As the summer kicks into high gear, Fourth of July celebrations and fireworks displays, are just around the corner. The American Pyrotechnics Association reported $940 million in recorded fireworks industry revenue in one recent year.

According to reports from APA, fireworks use in the United States rose from 29 million pounds in 1976 to more than 265.5 million pounds in 2007. That jump represents a 920 percent increase in fireworks consumed, compared to a more than 90 percent decrease in fireworks-related injuries per 100,000 pounds.

Fireworks injuries have decreased by 70 percent in the last ten years, according to the National Safety Council.
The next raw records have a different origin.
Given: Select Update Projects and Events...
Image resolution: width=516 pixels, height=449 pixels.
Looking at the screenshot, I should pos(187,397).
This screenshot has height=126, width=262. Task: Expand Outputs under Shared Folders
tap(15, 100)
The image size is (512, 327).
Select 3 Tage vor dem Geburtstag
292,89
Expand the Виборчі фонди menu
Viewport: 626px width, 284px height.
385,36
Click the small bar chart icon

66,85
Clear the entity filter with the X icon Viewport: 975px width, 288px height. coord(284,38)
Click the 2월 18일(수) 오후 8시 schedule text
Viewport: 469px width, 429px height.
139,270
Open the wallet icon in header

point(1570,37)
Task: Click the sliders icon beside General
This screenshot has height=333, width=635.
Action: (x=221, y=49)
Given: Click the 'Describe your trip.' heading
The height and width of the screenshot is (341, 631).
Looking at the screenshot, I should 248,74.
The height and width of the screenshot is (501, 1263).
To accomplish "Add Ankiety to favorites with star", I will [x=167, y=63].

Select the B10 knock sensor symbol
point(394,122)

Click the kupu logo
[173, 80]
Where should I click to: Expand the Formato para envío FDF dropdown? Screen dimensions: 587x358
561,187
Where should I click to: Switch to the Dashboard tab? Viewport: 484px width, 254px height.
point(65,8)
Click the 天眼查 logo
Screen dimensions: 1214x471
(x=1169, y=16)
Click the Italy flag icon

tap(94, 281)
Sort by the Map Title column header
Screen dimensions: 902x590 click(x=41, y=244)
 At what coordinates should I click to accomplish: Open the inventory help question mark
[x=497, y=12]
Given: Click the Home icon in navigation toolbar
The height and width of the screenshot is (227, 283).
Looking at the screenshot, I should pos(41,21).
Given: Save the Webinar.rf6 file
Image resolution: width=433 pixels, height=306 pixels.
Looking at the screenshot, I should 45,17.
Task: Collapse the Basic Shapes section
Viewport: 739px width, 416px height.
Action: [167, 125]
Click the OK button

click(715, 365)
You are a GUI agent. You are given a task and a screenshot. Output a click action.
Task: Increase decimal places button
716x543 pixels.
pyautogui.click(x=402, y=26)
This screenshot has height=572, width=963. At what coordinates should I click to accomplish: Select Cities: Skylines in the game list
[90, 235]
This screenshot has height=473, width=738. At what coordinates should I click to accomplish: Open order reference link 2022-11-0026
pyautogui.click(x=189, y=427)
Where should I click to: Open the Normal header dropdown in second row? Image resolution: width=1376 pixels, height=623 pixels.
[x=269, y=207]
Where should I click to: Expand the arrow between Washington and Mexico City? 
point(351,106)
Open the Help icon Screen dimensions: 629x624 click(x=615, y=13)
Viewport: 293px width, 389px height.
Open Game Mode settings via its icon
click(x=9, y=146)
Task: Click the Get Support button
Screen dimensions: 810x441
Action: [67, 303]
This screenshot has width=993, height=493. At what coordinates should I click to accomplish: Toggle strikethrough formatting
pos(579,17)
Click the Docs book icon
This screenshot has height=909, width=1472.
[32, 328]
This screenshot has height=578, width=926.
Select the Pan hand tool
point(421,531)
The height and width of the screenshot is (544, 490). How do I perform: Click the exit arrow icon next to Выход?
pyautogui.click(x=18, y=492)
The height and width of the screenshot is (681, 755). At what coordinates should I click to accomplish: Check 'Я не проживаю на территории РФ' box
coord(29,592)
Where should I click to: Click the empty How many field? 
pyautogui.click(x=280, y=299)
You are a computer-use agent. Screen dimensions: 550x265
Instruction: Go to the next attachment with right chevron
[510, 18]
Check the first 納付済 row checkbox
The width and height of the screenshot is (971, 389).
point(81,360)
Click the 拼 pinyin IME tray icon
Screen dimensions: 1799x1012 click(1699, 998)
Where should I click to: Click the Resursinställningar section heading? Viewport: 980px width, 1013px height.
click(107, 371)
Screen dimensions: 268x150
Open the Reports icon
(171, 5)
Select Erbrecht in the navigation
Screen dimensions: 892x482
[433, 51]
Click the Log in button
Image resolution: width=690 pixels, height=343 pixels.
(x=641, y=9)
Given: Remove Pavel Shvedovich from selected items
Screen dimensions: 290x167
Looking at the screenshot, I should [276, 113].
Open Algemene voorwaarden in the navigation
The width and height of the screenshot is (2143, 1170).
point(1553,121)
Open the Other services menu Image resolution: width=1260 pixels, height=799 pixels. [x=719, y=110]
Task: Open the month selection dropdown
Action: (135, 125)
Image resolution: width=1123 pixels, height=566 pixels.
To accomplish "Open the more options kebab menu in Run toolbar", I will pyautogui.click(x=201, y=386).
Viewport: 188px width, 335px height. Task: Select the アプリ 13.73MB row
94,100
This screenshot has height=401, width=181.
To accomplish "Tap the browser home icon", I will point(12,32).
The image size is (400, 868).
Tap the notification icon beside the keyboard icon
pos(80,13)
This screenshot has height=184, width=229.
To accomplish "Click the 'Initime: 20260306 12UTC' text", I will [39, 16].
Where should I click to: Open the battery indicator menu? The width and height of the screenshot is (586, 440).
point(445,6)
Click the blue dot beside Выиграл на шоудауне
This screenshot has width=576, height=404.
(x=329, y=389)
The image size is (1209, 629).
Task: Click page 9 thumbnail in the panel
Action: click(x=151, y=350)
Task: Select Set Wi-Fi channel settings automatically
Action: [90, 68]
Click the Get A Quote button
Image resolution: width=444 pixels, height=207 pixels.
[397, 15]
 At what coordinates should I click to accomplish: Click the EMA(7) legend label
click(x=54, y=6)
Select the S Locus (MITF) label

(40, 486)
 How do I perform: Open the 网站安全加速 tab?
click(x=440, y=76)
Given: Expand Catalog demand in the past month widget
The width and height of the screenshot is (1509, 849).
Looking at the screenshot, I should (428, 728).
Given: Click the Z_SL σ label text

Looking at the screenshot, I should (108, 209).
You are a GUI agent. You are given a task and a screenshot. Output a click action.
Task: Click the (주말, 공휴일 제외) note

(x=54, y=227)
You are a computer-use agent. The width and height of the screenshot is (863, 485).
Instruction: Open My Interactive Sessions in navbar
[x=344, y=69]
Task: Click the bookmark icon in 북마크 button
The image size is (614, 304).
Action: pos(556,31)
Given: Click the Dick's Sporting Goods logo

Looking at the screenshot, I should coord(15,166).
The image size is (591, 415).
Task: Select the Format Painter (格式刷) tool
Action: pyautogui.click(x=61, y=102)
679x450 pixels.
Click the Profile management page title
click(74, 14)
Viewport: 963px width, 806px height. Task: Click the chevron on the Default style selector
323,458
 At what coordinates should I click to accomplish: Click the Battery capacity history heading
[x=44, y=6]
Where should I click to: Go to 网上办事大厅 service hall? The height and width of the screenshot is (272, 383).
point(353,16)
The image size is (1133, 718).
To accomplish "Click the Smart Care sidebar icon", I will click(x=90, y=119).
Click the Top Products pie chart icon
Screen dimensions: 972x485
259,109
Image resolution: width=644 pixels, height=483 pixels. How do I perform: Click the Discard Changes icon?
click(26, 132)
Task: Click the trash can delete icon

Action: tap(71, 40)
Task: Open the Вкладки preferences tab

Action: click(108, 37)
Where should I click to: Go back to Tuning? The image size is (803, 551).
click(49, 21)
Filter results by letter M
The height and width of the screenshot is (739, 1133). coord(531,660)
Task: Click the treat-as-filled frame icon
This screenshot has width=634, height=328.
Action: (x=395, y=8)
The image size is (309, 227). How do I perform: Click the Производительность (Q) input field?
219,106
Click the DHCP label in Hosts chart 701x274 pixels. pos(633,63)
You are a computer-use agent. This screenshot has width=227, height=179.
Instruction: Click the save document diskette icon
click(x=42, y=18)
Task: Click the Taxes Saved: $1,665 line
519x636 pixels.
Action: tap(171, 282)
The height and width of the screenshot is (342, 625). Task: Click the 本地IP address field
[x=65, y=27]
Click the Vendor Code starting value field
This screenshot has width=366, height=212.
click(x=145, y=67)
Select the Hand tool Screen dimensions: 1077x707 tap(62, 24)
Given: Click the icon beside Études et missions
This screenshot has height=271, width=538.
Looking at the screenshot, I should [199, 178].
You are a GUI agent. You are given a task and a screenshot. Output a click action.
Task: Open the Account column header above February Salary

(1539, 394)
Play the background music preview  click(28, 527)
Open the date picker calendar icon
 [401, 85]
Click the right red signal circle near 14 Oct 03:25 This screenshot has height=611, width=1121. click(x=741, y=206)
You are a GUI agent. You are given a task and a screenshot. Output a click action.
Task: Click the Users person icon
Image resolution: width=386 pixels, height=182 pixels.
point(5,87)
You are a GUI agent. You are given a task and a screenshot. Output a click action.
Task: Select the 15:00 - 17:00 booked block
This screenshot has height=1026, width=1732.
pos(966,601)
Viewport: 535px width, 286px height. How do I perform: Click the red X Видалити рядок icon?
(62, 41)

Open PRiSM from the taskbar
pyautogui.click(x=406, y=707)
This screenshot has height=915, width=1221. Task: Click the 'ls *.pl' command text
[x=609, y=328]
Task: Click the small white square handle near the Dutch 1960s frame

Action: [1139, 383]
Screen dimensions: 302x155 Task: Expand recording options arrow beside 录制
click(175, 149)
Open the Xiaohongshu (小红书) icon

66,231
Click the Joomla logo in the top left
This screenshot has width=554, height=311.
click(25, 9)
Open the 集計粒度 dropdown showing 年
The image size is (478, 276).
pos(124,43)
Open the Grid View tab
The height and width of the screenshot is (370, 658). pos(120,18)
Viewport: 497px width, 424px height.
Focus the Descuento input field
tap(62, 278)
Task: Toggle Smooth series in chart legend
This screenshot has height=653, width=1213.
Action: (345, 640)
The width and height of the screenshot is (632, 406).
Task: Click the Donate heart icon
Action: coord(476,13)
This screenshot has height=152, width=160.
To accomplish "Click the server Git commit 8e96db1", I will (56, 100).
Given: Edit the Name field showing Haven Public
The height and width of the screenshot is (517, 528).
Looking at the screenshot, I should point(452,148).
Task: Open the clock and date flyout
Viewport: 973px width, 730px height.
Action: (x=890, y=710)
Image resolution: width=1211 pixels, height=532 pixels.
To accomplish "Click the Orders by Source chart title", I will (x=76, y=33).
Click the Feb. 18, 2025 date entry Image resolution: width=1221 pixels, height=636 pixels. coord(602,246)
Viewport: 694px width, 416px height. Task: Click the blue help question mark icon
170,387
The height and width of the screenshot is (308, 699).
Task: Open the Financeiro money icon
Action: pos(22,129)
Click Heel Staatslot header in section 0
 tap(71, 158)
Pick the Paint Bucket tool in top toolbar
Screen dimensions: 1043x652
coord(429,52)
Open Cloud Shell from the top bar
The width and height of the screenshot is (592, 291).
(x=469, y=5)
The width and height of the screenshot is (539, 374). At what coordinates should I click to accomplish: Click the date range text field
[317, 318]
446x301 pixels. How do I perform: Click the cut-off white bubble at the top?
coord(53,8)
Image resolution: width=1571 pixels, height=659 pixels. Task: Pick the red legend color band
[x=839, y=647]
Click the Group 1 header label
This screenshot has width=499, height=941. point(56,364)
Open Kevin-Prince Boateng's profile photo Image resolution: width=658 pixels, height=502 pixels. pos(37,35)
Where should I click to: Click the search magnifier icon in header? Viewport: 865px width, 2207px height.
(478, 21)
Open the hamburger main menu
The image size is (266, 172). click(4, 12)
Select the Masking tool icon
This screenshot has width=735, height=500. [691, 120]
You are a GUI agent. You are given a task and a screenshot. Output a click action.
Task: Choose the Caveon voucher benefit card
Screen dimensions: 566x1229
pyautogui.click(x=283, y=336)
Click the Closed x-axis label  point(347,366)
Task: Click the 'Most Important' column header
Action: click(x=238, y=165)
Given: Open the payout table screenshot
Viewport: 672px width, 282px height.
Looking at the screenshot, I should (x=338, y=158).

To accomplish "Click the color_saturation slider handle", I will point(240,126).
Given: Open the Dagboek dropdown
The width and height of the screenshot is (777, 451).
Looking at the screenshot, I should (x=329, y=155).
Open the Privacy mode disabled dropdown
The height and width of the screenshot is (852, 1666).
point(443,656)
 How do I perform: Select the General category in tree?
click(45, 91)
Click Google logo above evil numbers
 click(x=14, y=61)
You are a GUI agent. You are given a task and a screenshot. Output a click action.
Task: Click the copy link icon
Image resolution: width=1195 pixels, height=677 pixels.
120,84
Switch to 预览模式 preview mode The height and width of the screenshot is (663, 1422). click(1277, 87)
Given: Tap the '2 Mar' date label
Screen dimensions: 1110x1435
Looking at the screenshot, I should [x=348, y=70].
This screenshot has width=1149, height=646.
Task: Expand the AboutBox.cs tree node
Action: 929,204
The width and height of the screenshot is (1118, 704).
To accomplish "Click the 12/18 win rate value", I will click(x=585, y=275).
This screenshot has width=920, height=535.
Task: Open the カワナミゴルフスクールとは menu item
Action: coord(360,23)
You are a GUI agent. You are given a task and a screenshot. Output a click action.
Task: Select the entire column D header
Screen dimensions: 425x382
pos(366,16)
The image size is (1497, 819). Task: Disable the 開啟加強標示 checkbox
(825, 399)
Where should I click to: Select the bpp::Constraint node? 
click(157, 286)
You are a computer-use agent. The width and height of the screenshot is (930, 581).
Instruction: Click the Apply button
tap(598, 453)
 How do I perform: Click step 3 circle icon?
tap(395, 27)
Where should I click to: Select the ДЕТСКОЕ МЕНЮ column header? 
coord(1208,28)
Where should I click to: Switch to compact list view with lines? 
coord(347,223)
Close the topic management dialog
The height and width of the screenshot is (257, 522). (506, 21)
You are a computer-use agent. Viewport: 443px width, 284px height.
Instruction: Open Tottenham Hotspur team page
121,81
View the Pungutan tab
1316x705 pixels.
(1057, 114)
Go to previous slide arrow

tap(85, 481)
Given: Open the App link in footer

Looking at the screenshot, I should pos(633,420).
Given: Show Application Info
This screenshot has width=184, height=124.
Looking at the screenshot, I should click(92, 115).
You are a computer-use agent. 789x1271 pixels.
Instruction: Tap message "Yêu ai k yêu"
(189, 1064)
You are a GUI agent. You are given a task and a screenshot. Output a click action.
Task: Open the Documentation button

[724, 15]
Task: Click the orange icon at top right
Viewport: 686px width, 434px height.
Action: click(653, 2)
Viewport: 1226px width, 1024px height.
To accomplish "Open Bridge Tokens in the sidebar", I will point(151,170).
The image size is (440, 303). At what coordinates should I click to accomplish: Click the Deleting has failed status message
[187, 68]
Although the numbers are down, in calendar year 2008 an estimated 7,000 injuries caused by fireworks were treated in U.S. hospital emergency rooms, as cited in a U.S. Consumer Product Safety Commission 2008 annual report.

The Army Communications-Electronics Command's Directorate for Safety aims to share information regarding summer safety and to educate personnel on the dangers of fireworks and ways to prevent injury.

"We want our personnel to be aware of the dangers in fireworks and handle them with caution," said Bob McNabb, safety manager for CECOM Directorate for Safety at APG. He said that fireworks, although a lot of fun and visually appealing, are still small explosives and should be handled with caution.

"The Consumer Product Safety Commission and fireworks industry have done a tremendous job of regulating fireworks," said Ralph Apel, president of the National Council on Fireworks Safety. "Before fireworks are imported, they are tested in their country of origin, deemed safe and then imported to the U.S."

Maj. Gen. Randolph P. Strong, CECOM commander, reminds personnel to "keep in mind that many states have strict laws involving fireworks and some states, New Jersey included, prohibit all consumer fireworks such as Roman candles, bottle rockets, sparklers, firecrackers, and novelty items such as: "snakes," airplanes, round spinners, helicopters, fountains, and party poppers."

The CPSC and NCFS offer the following fireworks safety tips and information:

-Did you know lit sparklers can reach temperatures up to 2,000 degrees Fahrenheit' Be cautious to not catch clothes on fire or in using near children.
- Only use fireworks outdoors.
- Read and follow all warnings and instructions before igniting fireworks.
- Obey all local laws regarding the use of fireworks.
- Ensure that spectators are out of the range of the fireworks.
- Only light fireworks outside on a smooth, flat surface away from the house and flammable materials. If drought conditions are present, avoid using fireworks altogether.
- Never try to relight fireworks that have not fully functioned.
- Always have a bucket of water, or water hose, nearby.
- Alcohol and fireworks never mix!
- Parents should pay special attention to children using sparklers, which can cause serious injury if not handled correctly.
- Keep your distance from other people who are using sparklers or lighting their own fireworks; bystanders are more frequently injured by fireworks than the people who are using them!
- If an injury occurs, stay calm. If your clothing catches on fire, lie on the ground, cover your face with your hands, and roll.
- If you get something in your eye from a fireworks explosion, don't rub or rinse your eye. Have your friends or family take you to the emergency room immediately.